Kevin used his time to showcase his work on a web-based app designed to assist landowners in making crop-related decisions. The app is aimed to optimise crop selection and maximize profitability, with an added educational component for children and adults. The group was captivated by this innovative tool.

Next, Dr. Robert Dunn took the stage, sharing insights into his project on silviculture and agroforestry at North Wyke. He delved into the complexities of carbon storage at various soil depths and soil types at various farms, highlighting the unique carbon capture capabilities of each site. Robert also discussed tree planting strategies, including planting trees in alleys and as clusters as natural evolving trees in grassland.

Following the presentations, the group embarked on a tour of the plot sites, led by Nicholas. They provided an informative and animated walkthrough of tree plantings, with Kevin Lindegaard and Bryan Elliot adding valuable insights. The tour sparked numerous discussions and questions about tree establishment, varietal differences, and tree-guarding methods.

One particularly intriguing discussion centered around spiral and mesh tree-guards. Attendees debated the merits of each, with spirals offering protection against pests and herbicides but potentially creating a damp environment conducive to disease. In contrast, mesh types allowed for air circulation and natural shading, favouring tree growth.

Emphasising the importance of keeping sapling surroundings free of vegetation during the first year of growth, attendees explored alternatives to chemicals, such as willow woodchip and wool mulch. Various planting methods were discussed, including T-notch for poplar trees and augered soil for eucalyptus, with an emphasis on creating companion-free zones for root development.  The issue of harvest and timing was brought up and tracked machines were favoured to help reduce ground damage during wetter periods

The conversation then turned to mycorrhizal networks in soils and their role in tree establishment, with Bryan Elliot suggesting that cultivated soil might lack woodland strains and that trees don’t thrive in fields without shade or protection.

The discussion shifted to Miscanthus, with Mike Cooper from Miscanthus Nurseries sharing practical insights. He stressed the importance of a seedbed with marble-sized aggregates for optimal establishment of miscanthus rhizomes in the first year. Mike also discussed the end market, highlighting the potential to harvest up to 10 tonnes of dry matter per hectare. This material could be baled, sold, or processed for various purposes, from burning for energy, bedding to packaging material and that he had a ready market for any growers wanting an outlet for their crop

Furthermore, Mike pointed out the role of miscanthus in mitigating nutrient loss and its suitability for wastewater systems and housing development.
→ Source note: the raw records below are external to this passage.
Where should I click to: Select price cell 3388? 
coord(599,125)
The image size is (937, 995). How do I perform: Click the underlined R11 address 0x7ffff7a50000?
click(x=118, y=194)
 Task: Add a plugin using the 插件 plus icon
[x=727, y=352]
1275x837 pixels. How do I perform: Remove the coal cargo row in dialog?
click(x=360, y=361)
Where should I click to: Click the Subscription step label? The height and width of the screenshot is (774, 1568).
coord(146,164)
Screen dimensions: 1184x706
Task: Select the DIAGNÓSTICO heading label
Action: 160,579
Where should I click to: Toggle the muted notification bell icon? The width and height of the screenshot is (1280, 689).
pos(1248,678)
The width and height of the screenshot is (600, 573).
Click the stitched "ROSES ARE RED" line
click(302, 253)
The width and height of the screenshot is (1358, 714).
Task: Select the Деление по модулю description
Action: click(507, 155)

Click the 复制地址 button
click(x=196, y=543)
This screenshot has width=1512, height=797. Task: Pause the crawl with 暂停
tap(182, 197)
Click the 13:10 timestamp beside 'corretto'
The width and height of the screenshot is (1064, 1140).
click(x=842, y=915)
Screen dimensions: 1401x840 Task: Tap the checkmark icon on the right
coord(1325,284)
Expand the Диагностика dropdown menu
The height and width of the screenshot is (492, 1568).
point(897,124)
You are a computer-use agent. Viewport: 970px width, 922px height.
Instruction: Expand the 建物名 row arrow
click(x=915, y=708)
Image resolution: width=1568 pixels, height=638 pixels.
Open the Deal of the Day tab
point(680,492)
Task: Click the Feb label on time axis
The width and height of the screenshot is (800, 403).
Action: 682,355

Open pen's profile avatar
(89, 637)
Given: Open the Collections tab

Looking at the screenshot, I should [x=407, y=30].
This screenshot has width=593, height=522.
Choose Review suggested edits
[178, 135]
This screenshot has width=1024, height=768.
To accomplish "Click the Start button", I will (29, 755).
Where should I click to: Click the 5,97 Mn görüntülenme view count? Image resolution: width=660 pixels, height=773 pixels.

The crop could serve as a nature-based solution, particularly for addressing housing planning challenges.

The event attracted a diverse audience of approximately 50 individuals from various sectors of the industry, including farmers, foresters, consultants, and researchers. After the enlightening tour of the plots, the group reconvened at North Wyke for a debrief and coffee.

Throughout the day, lively and constructive discussions laid the groundwork for the biomass industry’s development. Attendees left feeling enthusiastic and well-informed, eager to participate in future events dedicated to advancing the industry.